Wyman and his family moved to his new post in 1818. Wyman was the only physician at the asylum for 17 years. An assistant physician was appointed who helped in the apothecary to distribute medicine, maintained medical records, and visited patients daily. In 1823, the Trustees appointed a steward to take over the business duties of the asylum which allowed Wyman to carry on as physician.

Wyman had become acquainted with moral reformers’ treatment instituted at the Retreat at York, an asylum run by the Quaker community and William Tuke. Wyman instituted Tuke's treatment at the Asylum for the Insane. He added occupation and recreation therapies for patients, and limited or removed the use of restraints. At times, patients shared meals with Wyman's family in the mansion.

The number of patients to the Asylum for the Insane gradually increased. By 1821, 146 patients had been admitted. The growing need for more patient space led the Trustees to build additions and new houses. The opening of the Worcester State Hospital in 1833 directed indigent patients there, thus allowing McLean to admit more affluent patients which improved its finances.

==Publications==
Wyman wrote several professional papers, other than his annual reports for the hospital's Trustees. In 1816, he anonymously published a pamphlet titled “Remarks on the Observations of the Lord’s Day.” In 1830, he gave the annual address to the Massachusetts Medical Society titled “A Discourse on Mental Philosophy as Connected to Mental Disease.”

In 1832, Wyman suffered from poor health and tendered his resignation from the hospital. He returned to McLean for three more years, and in 1835, retired to Roxbury with his family. He died in 1842 of a lung affection.

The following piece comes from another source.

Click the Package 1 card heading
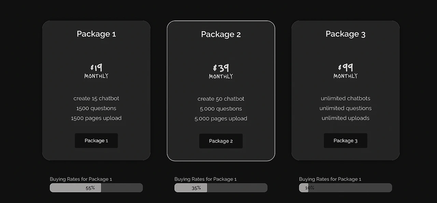96,34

Wyman's legacy was to leave an institution that became a leader in the treatment of mental illness in the United States during the nineteenth century. He was succeeded by his assistant, who served for only a year, then Dr. Luther V. Bell, who served as superintendent to the McLean Asylum from 1837 to 1855, and became a leader in psychiatry.

==Personal life==
Wyman married Anne Morrill (1784-1843), daughter of a prosperous merchant. Their sons Morrill (1812-1903) and Jeffries (1814-1874) both trained as doctors; Morrill was a prominent physician who was active in his community, while Jeffries became a naturalist and the first curator of the Peabody Museum of Archaeology and Ethnology.

==Bibliography==
- Wyman, Rufus. Address of the Trustees of the Massachusetts General Hospital, to the Subscribers and to the Public. [Boston, 1822].
- Wyman, Rufus. A Discourse on Mental Philosophy as Connected with Mental Disease: Delivered before the Massachusetts Medical Society, June 2, 1830. Boston: Daily Advertiser, 1830. A discourse on mental philosophy as connected with mental disease: delivered before the Massachusetts Medical Society, June 2, 1830 - Digital Collections - National Library of Medicine
- Wyman, Morrill. A Brief Record of the Lives and Writings of Dr. Rufus Wyman (1778-1842) and his son Dr. Morrill Wyman (1812-1903). Cambridge, MA: Riverside Press, 1913.